Why Study Power Matters
Power is the chance that a study detects a real effect. In physics, it helps researchers plan experiments before time, samples, and equipment are committed. A low powered study may miss a true signal. A very large study may waste effort. This calculator gives a quick planning estimate for mean based experiments.
Power in Physics Experiments
Many physics studies compare measurements. A lab may compare two sensors, two materials, two timing methods, or one measured mean against a known value. The practical question is simple. How likely is the experiment to find the expected difference? Power answers that question by combining effect size, sample size, variation, alpha, and test direction.
Choosing the Design
Use one sample when observations are compared with one reference value. Use paired data when the same system is measured twice. Use two independent groups when two separate samples are compared. The calculator uses a normal approximation. It is useful for planning and teaching. For very small samples, exact software should be used.
Effect Size and Variation
Effect size is the expected difference divided by the standard deviation. A larger effect is easier to detect. A smaller standard deviation also improves power. When raw means and deviations are entered, the tool estimates standardized effect size automatically. This keeps the workflow clear for physical measurements.

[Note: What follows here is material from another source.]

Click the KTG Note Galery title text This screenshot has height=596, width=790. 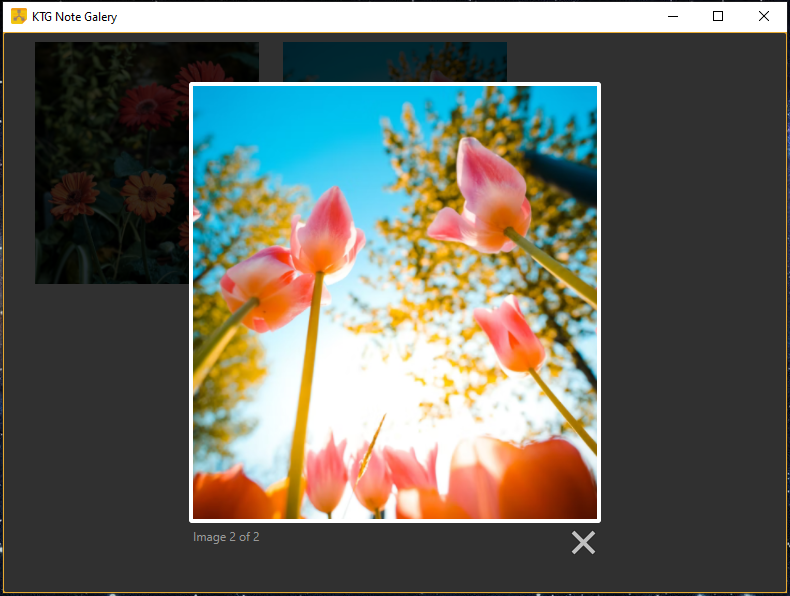pos(74,17)

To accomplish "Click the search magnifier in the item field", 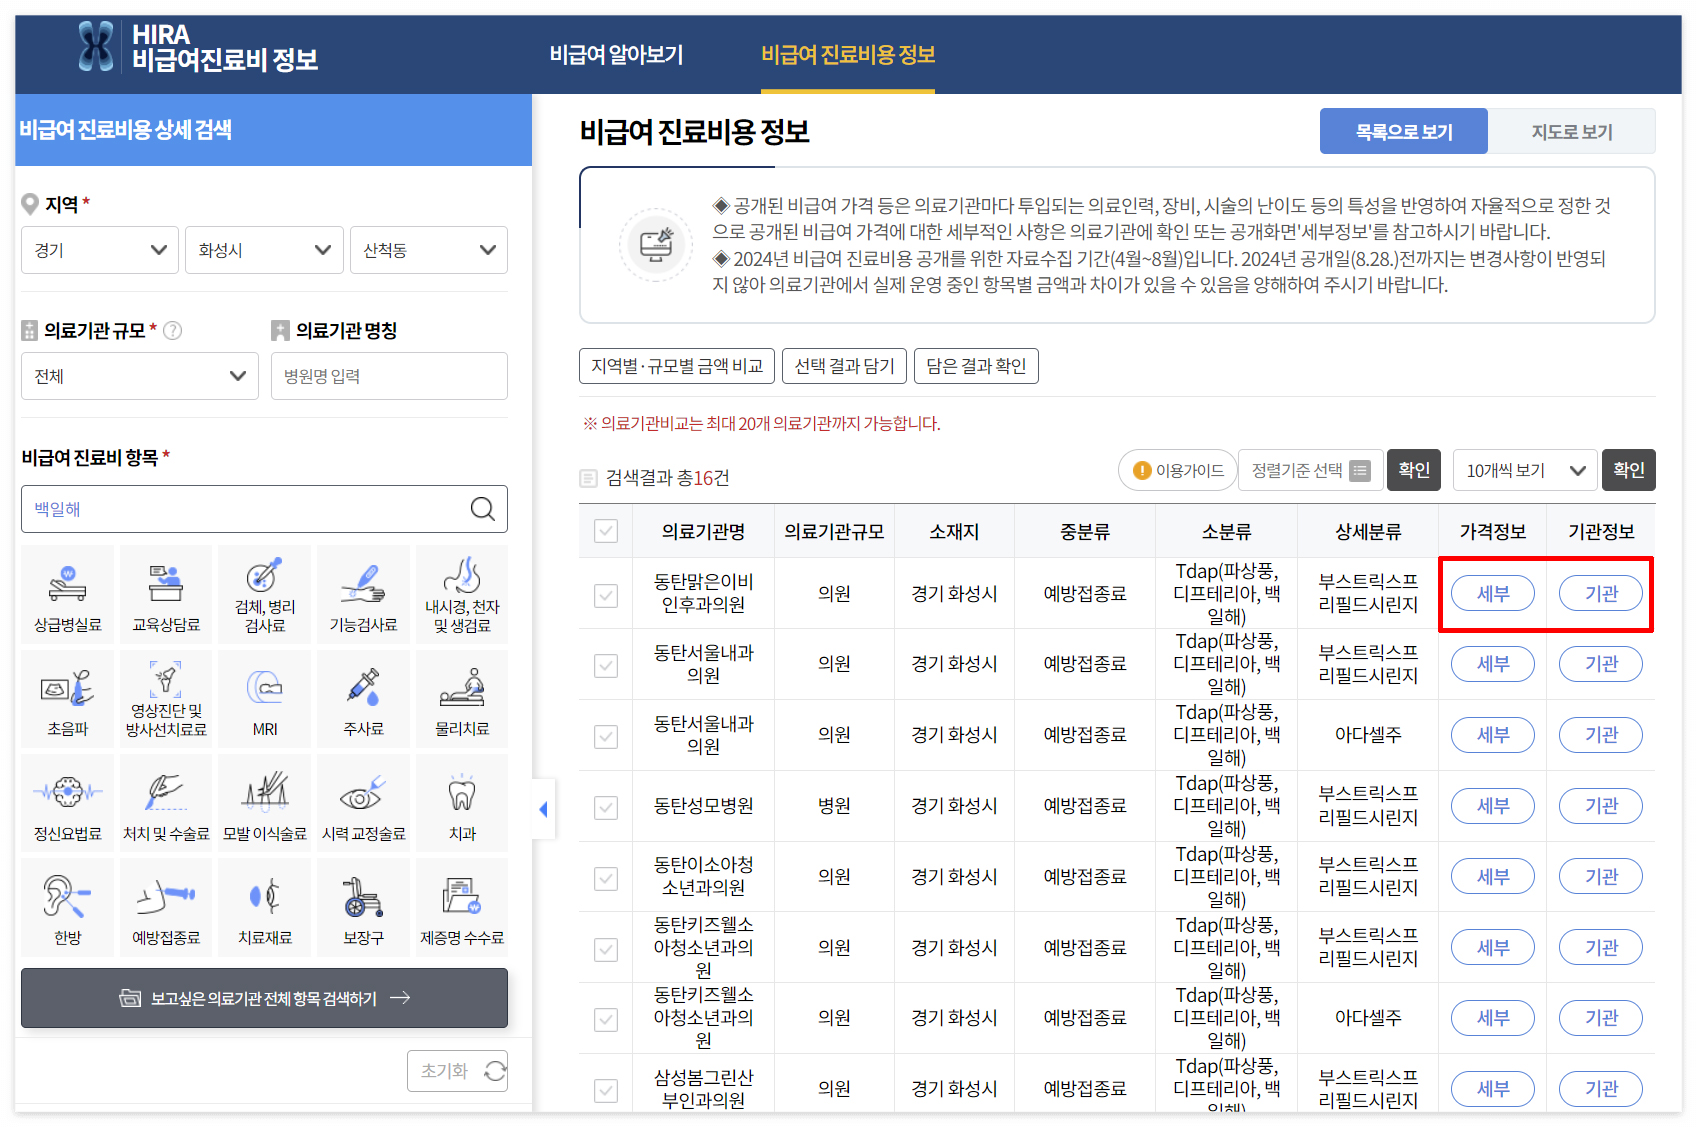I will [x=484, y=509].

Alpha, Beta, and Target Power
Alpha is the allowed false positive risk. Common choices are 0.05 and 0.01. Beta is the false negative risk. Power equals one minus beta. A target power of 0.80 means an eighty percent chance of detecting the planned effect under the model.
Reading the Output
The result shows estimated power, beta, critical z value, noncentral signal, effective sample size, and a planning sample size. Treat these values as planning guides. Real experiments may include calibration error, drift, outliers, and nonnormal noise. Always combine the result with good design practice, clear measurement protocols, and repeatable data collection.
Use the example table to compare assumptions quickly. Change one input at a time. This shows which factor controls the design most. A higher sample count, a larger effect, or lower noise can improve power. A smaller alpha usually reduces power during early study planning.